[Stored dataset items]
- - - - -

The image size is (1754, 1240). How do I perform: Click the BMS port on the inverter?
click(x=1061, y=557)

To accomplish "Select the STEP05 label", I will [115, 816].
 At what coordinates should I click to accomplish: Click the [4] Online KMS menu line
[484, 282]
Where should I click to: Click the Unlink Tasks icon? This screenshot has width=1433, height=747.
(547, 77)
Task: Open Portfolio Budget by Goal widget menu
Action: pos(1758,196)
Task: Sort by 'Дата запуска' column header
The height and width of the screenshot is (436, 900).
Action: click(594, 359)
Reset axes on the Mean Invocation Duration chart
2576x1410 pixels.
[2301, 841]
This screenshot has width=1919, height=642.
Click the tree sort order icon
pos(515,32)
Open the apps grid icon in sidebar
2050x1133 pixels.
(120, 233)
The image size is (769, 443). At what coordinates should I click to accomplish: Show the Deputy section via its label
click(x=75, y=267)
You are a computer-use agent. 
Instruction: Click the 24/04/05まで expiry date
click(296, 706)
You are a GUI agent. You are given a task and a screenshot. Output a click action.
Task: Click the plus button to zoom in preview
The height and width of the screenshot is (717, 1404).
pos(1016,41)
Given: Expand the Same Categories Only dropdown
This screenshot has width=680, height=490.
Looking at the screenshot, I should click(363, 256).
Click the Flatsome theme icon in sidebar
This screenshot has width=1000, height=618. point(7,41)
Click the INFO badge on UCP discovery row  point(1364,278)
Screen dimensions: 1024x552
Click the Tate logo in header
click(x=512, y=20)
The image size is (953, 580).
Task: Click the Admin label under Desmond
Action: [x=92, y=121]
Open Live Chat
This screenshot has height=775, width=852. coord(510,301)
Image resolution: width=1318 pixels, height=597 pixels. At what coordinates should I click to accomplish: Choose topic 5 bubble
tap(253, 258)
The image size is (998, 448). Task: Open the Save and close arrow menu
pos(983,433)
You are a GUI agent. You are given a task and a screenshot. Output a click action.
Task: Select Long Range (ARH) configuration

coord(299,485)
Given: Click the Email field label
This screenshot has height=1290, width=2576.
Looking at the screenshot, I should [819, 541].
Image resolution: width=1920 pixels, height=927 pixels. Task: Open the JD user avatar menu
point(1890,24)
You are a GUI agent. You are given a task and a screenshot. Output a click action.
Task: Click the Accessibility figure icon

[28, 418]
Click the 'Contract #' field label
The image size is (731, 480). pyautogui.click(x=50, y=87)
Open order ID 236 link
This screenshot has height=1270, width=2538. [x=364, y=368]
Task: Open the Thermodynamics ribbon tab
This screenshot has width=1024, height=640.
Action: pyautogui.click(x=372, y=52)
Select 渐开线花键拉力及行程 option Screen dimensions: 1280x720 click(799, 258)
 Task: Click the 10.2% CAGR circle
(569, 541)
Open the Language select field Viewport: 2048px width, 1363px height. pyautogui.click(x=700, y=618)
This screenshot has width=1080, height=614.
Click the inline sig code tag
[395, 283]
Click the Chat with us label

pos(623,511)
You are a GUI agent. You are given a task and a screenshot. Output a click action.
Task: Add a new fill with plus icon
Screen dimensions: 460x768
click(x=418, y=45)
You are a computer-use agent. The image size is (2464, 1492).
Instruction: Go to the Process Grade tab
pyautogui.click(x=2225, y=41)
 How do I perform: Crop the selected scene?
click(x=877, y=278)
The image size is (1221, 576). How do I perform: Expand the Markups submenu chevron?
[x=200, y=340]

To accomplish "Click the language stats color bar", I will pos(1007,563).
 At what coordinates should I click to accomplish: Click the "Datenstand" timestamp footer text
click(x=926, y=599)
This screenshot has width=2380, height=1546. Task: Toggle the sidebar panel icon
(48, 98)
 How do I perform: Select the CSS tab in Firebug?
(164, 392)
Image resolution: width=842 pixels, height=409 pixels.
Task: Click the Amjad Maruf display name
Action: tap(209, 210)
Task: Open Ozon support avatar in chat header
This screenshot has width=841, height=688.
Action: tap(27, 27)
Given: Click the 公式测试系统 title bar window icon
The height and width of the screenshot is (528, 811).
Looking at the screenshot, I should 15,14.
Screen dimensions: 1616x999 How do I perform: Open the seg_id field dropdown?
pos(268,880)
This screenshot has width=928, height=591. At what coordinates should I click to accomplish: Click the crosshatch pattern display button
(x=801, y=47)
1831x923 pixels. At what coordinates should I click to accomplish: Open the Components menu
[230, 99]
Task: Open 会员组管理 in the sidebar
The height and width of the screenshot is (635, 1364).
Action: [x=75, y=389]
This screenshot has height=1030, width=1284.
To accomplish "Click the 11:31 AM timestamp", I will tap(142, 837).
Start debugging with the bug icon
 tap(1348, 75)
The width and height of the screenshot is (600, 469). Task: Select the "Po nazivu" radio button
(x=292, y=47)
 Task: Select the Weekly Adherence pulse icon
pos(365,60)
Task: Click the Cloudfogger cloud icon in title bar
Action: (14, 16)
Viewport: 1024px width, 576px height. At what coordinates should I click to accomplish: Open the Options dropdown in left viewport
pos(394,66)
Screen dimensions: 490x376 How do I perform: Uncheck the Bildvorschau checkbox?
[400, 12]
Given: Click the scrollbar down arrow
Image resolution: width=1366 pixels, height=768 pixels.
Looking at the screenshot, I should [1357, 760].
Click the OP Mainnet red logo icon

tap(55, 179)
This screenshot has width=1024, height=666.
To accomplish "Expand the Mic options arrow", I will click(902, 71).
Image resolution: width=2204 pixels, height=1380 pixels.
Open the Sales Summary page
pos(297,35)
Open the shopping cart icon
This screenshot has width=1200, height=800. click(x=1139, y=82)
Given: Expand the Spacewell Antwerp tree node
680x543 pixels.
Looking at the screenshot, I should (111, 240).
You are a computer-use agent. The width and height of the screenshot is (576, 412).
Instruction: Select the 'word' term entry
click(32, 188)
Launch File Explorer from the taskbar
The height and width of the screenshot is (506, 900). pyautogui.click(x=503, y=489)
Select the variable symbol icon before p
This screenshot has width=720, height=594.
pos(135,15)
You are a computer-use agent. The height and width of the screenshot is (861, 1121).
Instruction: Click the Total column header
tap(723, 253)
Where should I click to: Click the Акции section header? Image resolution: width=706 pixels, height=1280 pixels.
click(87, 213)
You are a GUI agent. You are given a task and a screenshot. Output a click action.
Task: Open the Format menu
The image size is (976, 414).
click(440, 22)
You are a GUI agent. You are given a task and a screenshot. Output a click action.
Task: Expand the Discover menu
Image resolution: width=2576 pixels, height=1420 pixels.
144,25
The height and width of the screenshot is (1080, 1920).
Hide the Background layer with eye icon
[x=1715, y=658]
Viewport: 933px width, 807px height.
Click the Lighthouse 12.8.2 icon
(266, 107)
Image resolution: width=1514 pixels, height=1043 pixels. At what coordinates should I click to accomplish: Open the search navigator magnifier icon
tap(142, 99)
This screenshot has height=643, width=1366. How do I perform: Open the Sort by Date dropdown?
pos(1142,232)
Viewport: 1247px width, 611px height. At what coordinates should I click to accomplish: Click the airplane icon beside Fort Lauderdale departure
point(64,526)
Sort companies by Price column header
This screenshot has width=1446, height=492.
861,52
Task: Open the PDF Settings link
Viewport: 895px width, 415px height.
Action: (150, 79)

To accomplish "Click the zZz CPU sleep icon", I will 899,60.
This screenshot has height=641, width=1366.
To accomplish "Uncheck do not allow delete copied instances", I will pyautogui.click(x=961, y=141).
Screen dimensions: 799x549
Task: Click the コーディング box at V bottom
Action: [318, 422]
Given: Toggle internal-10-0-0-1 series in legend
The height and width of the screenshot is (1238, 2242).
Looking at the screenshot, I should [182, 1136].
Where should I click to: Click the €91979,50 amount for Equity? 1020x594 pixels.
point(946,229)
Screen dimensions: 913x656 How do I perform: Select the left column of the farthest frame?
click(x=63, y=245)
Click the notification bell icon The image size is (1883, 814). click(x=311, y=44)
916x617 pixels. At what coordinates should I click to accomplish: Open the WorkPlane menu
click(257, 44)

- - - - -

■ **Problem details**
Rewrite the stretch of rows from the line containing "I will pos(1007,563)." through the line containing "pos(297,35)" as a JSON list of strings, one string per line, leaving out blank lines.

■ **Response for this exercise**
[
  "To accomplish \"Click the language stats color bar\", I will pos(1007,563).",
  " At what coordinates should I click to accomplish: Click the \"Datenstand\" timestamp footer text",
  "click(x=926, y=599)",
  "This screenshot has width=2380, height=1546. Task: Toggle the sidebar panel icon",
  "(48, 98)",
  " How do I perform: Select the CSS tab in Firebug?",
  "(164, 392)",
  "Image resolution: width=842 pixels, height=409 pixels.",
  "Task: Click the Amjad Maruf display name",
  "Action: tap(209, 210)",
  "Task: Open Ozon support avatar in chat header",
  "This screenshot has width=841, height=688.",
  "Action: tap(27, 27)",
  "Given: Click the 公式测试系统 title bar window icon",
  "The height and width of the screenshot is (528, 811).",
  "Looking at the screenshot, I should 15,14.",
  "Screen dimensions: 1616x999 How do I perform: Open the seg_id field dropdown?",
  "pos(268,880)",
  "This screenshot has width=928, height=591. At what coordinates should I click to accomplish: Click the crosshatch pattern display button",
  "(x=801, y=47)",
  "1831x923 pixels. At what coordinates should I click to accomplish: Open the Components menu",
  "[230, 99]",
  "Task: Open 会员组管理 in the sidebar",
  "The height and width of the screenshot is (635, 1364).",
  "Action: [x=75, y=389]",
  "This screenshot has height=1030, width=1284.",
  "To accomplish \"Click the 11:31 AM timestamp\", I will tap(142, 837).",
  "Start debugging with the bug icon",
  " tap(1348, 75)",
  "The width and height of the screenshot is (600, 469). Task: Select the \"Po nazivu\" radio button",
  "(x=292, y=47)",
  " Task: Select the Weekly Adherence pulse icon",
  "pos(365,60)",
  "Task: Click the Cloudfogger cloud icon in title bar",
  "Action: (14, 16)",
  "Viewport: 1024px width, 576px height. At what coordinates should I click to accomplish: Open the Options dropdown in left viewport",
  "pos(394,66)",
  "Screen dimensions: 490x376 How do I perform: Uncheck the Bildvorschau checkbox?",
  "[400, 12]",
  "Given: Click the scrollbar down arrow",
  "Image resolution: width=1366 pixels, height=768 pixels.",
  "Looking at the screenshot, I should [1357, 760].",
  "Click the OP Mainnet red logo icon",
  "tap(55, 179)",
  "This screenshot has width=1024, height=666.",
  "To accomplish \"Expand the Mic options arrow\", I will click(902, 71).",
  "Image resolution: width=2204 pixels, height=1380 pixels.",
  "Open the Sales Summary page",
  "pos(297,35)"
]